O la realidad del sector agroalimentario privado que está básicamente siendo extorsionado por el Estado, "En Venezuela la industria del alimento está obligada a vender una cuota de su producción al Estado, antes era 40%, ya va por un 70%. Pero eso no te puede alcanzar si con eso tienes que alimentar al ejército, a los milicianos y a los funcionarios comprando lealtades”.
Lo peor de esto es que este sistema enmarañado, en negro, se lleva todos los días vidas y condena a miles más. Raffalli es tajante respecto a las consecuencias de la desnutrición que los niños venezolanos están viviendo "Pérdida del desarrollo cognitivo, de la motricidad, la fuerza física. Estos niños tampoco van a tener la escolaridad adecuada. Esa privación genera un hueco afectivo enorme. Toda esta hambre genera un sinvivir. Son niños insaciables, luego adictos, sin inteligencia afectiva e inseguros. Si su propia mamá y su propio papá no saben si van a poder ponerles una arepa en la noche (…) esto es un daño masivo”.

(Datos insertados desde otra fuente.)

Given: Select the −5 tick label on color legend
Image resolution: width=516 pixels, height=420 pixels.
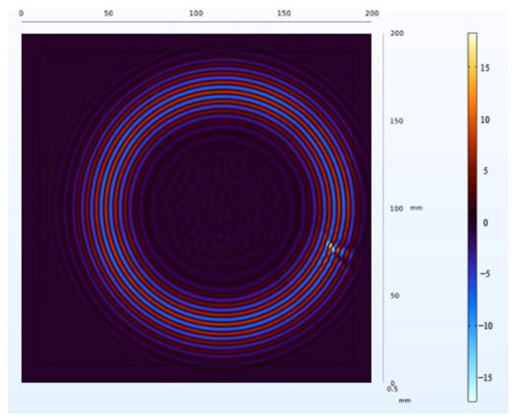Looking at the screenshot, I should (485, 274).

Pero lo más dramático es cómo nos hace caer en cuenta del tiempo. El tiempo que, como dijera el poeta venezolano Vicente Gerbasi, autor de Mi Padre el Inmigrante, irónico recordarlo: “El tiempo que levanta y desgasta columnas, y murmura en las olas milenarias del mar”. La crisis venezolana y la emergencia va para cinco años. En 2016, la Organización de Estados Americanos (OEA) así lo reconoció, después de que la Asamblea Nacional de Venezuela, aprobara la ley que habría facilitado la asistencia humanitaria internacional y autorizado el envío de medicamentos desde el exterior; pero que Nicolás Maduro vetó. Son cinco años desde entonces, y la crisis no ha hecho más que empeorar; con ello la emigración. Una migración forzada por el hambre, la miseria, la violación de DD. HH.
Raffalli califica, en el libro de Melba, esto como una “emergencia continuada, enconada”; “(…) y se agota el vulnerable, se agota el que lo está ayudando, tenemos ahora en el país un músculo humanitario extraordinariamente fatigado, se agotan también los medios de comunicación y sus audiencias(...)” Y ahí, me enteré de lo que vengo a hablarles (…) el índice de olvido.
Raffalli nos cuenta que el índice lo marcan “tres indicadores: la proporción de los fondos humanitarios que se logra alcanzar en relación con los que se requieren para atender la emergencia, la presencia de organizaciones y de actores en la respuesta a la emergencia, y la cobertura mediática”.
¿Y por qué esto es importante? Porque cuando las crisis pasan al olvido, nos olvidamos de esos seres humanos. Los condenamos al patíbulo, a la horca, a la silla eléctrica; da igual. El olvido que Susana trae a colación, como ejemplo, son los refugiados del Sahara, Darfur, Sudán del Norte, que ya no es noticia, ya no es prioridad. ¿Acaso puede pasar con Venezuela? El peligro es pensar en una “nueva normalidad” del desastre, del hambre, del narcotráfico, de la violación de DD. HH., del desdibujo de un país.
Colo,bia
Del vecino-hermano que buscará sobrevivir, porque la supervivencia es humana. Los venezolanos somos sobrevivientes como los colombianos del conflicto armado, como los chilenos de la época de la dictadura, como los peruanos cuando el terrorismo, como los argentinos, bolivianos (…) como el resto de Latinoamérica que cuando ha habido crisis —y aún sin ella— se le da por emigrar. No en vano más del 10% de latinoamericanos está fuera.
Hace pocos días, casualmente y felizmente, Colombia aprueba el Estatuto Temporal de Protección para migrantes venezolanos (ETPV) con el cual hace historia. Nos hace tener la esperanza de que el olvido entre latinoamericanos no sea una opción. Gracias a Melba por ser voz y a todos los millones de colombianos por reafirmar que la hermandad no solo se predica, se obra.